Your instructions: Would you restate all the data that follows, word for word?
########
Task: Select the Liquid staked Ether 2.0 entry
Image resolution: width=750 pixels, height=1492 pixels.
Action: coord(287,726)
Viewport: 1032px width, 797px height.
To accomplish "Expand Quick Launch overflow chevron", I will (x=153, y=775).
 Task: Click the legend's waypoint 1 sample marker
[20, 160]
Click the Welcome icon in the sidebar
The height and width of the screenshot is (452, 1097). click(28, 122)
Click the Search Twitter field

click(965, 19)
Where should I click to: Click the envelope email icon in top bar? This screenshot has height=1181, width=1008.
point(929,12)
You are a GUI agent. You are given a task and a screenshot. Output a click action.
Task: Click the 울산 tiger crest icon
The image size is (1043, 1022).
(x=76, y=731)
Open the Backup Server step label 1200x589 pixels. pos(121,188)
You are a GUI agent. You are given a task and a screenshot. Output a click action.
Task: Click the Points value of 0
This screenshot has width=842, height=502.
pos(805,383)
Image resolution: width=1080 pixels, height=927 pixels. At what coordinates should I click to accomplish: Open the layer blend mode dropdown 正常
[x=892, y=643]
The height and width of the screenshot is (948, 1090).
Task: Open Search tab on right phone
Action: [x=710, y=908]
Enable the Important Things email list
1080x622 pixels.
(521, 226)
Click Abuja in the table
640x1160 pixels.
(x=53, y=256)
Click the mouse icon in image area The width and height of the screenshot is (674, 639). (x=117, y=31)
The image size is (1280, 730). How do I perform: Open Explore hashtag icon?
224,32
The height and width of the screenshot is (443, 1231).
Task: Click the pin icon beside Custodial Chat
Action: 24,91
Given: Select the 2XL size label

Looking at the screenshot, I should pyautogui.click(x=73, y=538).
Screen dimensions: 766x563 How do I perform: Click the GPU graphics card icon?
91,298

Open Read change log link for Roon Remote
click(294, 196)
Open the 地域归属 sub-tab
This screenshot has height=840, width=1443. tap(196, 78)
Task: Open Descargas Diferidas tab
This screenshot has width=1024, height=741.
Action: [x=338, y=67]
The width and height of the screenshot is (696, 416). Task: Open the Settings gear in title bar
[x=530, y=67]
########
Result of the exercise:
Task: Select the Liquid staked Ether 2.0 entry
Image resolution: width=750 pixels, height=1492 pixels.
Action: coord(287,726)
Viewport: 1032px width, 797px height.
To accomplish "Expand Quick Launch overflow chevron", I will (x=153, y=775).
 Task: Click the legend's waypoint 1 sample marker
[20, 160]
Click the Welcome icon in the sidebar
The height and width of the screenshot is (452, 1097). click(28, 122)
Click the Search Twitter field

click(965, 19)
Where should I click to: Click the envelope email icon in top bar? This screenshot has height=1181, width=1008.
point(929,12)
You are a GUI agent. You are given a task and a screenshot. Output a click action.
Task: Click the 울산 tiger crest icon
The image size is (1043, 1022).
(x=76, y=731)
Open the Backup Server step label 1200x589 pixels. pos(121,188)
You are a GUI agent. You are given a task and a screenshot. Output a click action.
Task: Click the Points value of 0
This screenshot has width=842, height=502.
pos(805,383)
Image resolution: width=1080 pixels, height=927 pixels. At what coordinates should I click to accomplish: Open the layer blend mode dropdown 正常
[x=892, y=643]
The height and width of the screenshot is (948, 1090).
Task: Open Search tab on right phone
Action: [x=710, y=908]
Enable the Important Things email list
1080x622 pixels.
(521, 226)
Click Abuja in the table
640x1160 pixels.
(x=53, y=256)
Click the mouse icon in image area The width and height of the screenshot is (674, 639). (x=117, y=31)
The image size is (1280, 730). How do I perform: Open Explore hashtag icon?
224,32
The height and width of the screenshot is (443, 1231).
Task: Click the pin icon beside Custodial Chat
Action: 24,91
Given: Select the 2XL size label

Looking at the screenshot, I should pyautogui.click(x=73, y=538).
Screen dimensions: 766x563 How do I perform: Click the GPU graphics card icon?
91,298

Open Read change log link for Roon Remote
click(294, 196)
Open the 地域归属 sub-tab
This screenshot has height=840, width=1443. tap(196, 78)
Task: Open Descargas Diferidas tab
This screenshot has width=1024, height=741.
Action: [x=338, y=67]
The width and height of the screenshot is (696, 416). Task: Open the Settings gear in title bar
[x=530, y=67]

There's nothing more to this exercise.